連載:『月刊コミックフラッパー』(2010-2012年)
単行本:メディアファクトリー・コミックス(2011-2012年) 全3巻


 『妄想戦士ヤマモト』や『それいけ!! ぼくらの団長ちゃん』などで有名な小野寺浩二が、『月刊コミックフラッパー』にて連載した作品。「日本カバディ協会」公認のカバディ漫画でもある。現在の作者は、今月発売の『ヤングキングアワーズ』から始まる新連載「ソレミテ〜それでも霊を見てみたい〜」を執筆中。
 主人公は、インド人ハーフの高校生・北斗クシャトリア。日本の侍に憧れ、玉鋼高校へと転校してきた彼が、カバディ部設立を目論む女子マネージャー・円谷まどかの口車に乗せられて同部への入部を決意し、個性豊かな6人の仲間達と共に、カバディ部の一員として様々な強敵達と戦う物語。序盤は実在するカバディ大会に出場していた彼等であったが、中盤以降は、セパタクロー、男子ラクロスクリケットなど、様々なマイナースポーツの競技者達とカバディ戦う「カバディ甲子園」での死闘が描かれることになる。

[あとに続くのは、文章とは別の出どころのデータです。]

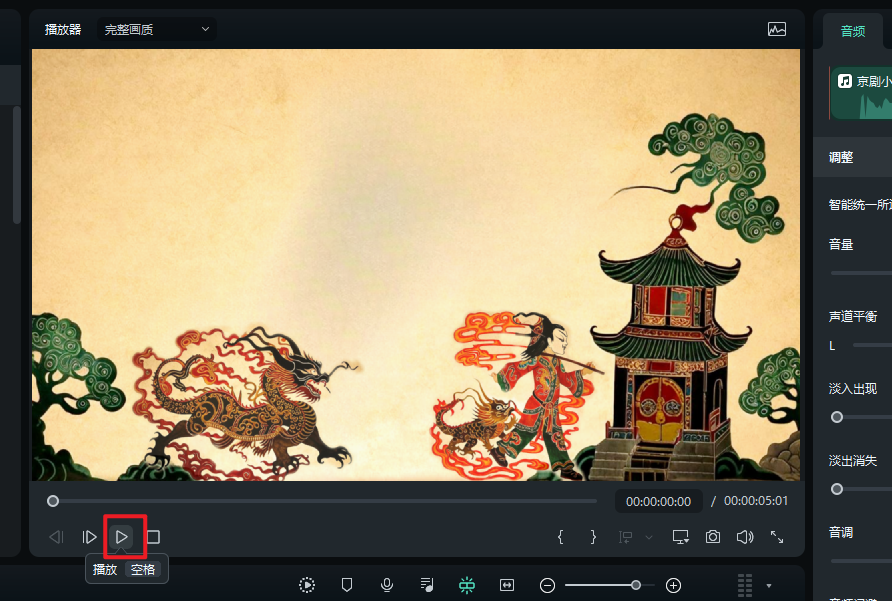Toggle the horizontal-arrows adapt icon in bottom toolbar

tap(507, 585)
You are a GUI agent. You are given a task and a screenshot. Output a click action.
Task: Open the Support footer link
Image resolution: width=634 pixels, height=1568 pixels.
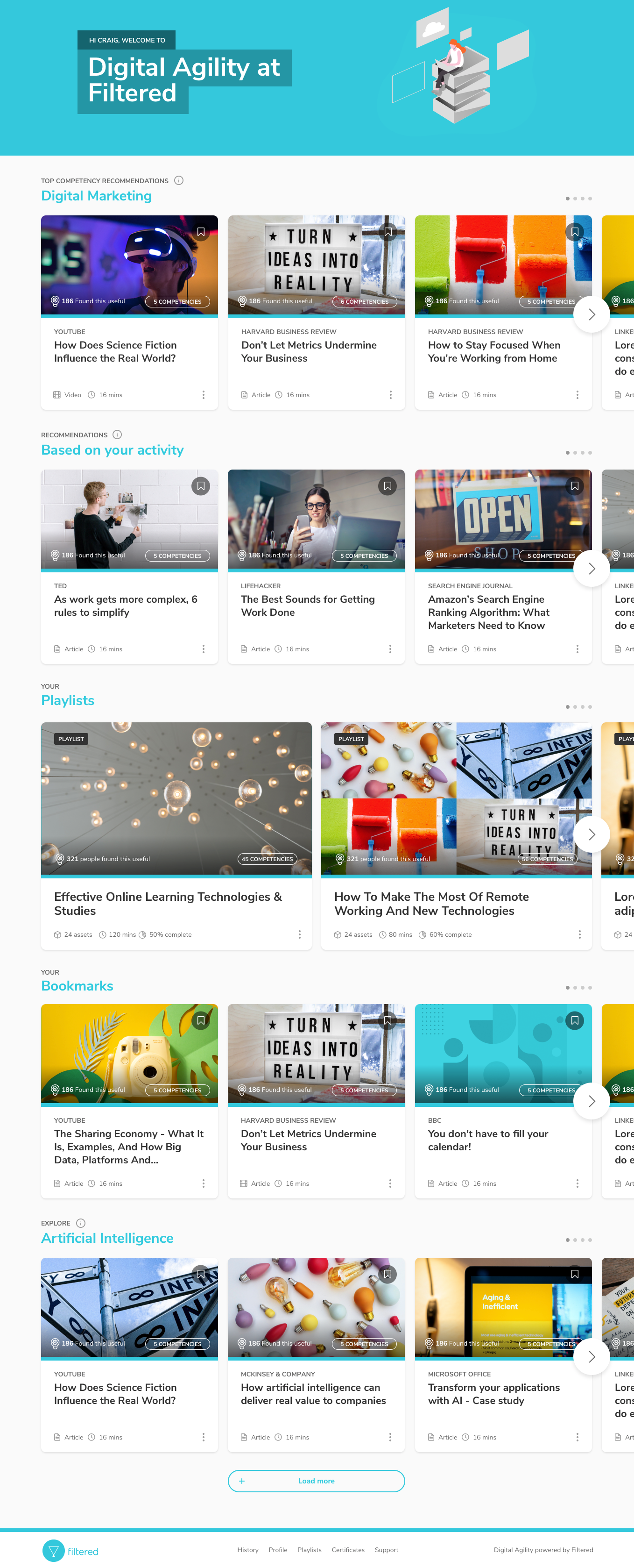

 初期島本和彦作品(『炎の転校生』や『燃えるV』など)に通じる「どこか間違ったアツさ」を全面に押し出した熱血スポ根コメディであり、最近の言葉で表現するなら「シリアスな笑い」という言葉が最も似合う作品である。武士道にこだわる北斗を初めとして、大食漢の権田原大吉、ナルシストの仁藤光秀、美少年なのに筋肉フェチの向井優といった面々が、それぞれが心に抱く「こだわり」や「人生観」に基づいて、カバディという特殊な舞台で独自のプレイスタイルを生み出していく展開は、インドの伝統競技カバディの持つ奥の深さと、青春という限られた時空に秘められた無限の可能性を体現していると言えよう。
 その中でも特に強烈な個性を放っているのが、テニス部出身の変態少年・志村慎ノ介である。彼は女子部員への盗撮がバレてテニス部を追われることになったのだが、その際の彼の言い放った魂の叫び、そして、彼の「同年代の女子生徒へのセクハラ」への渇望の慟哭は、全ての男性読者の心を掴んで離さない。彼の言葉に一切賛同出来ない男性は、もはや男性の魂を失ってしまった生きる屍と言っても過言ではなかろう。
 また、物語全体のテーマとしてはカバディを取り扱いつつも、対戦相手となる他種目の競技者の面々も実に魅力的に描かれているため、それぞれのマイナー競技の持つ醍醐味を味わいつつ、それらを包み込んで同じ土俵で戦わせることが可能なカバディというスポーツの懐の深さをも堪能することが出来る。その意味でも、カバディ漫画としてだけではなく、普遍的な意味での「青春スポーツ漫画の金字塔」と呼ぶに相応しい作品である。それ故に、正直、僅か3巻で終わってしまったことが非常に惜しまれる作品なのだが、逆にこの尺の中に収めたからこそ、ここまでの高密度な暴走作品に仕上げることが出来たのかもしれない。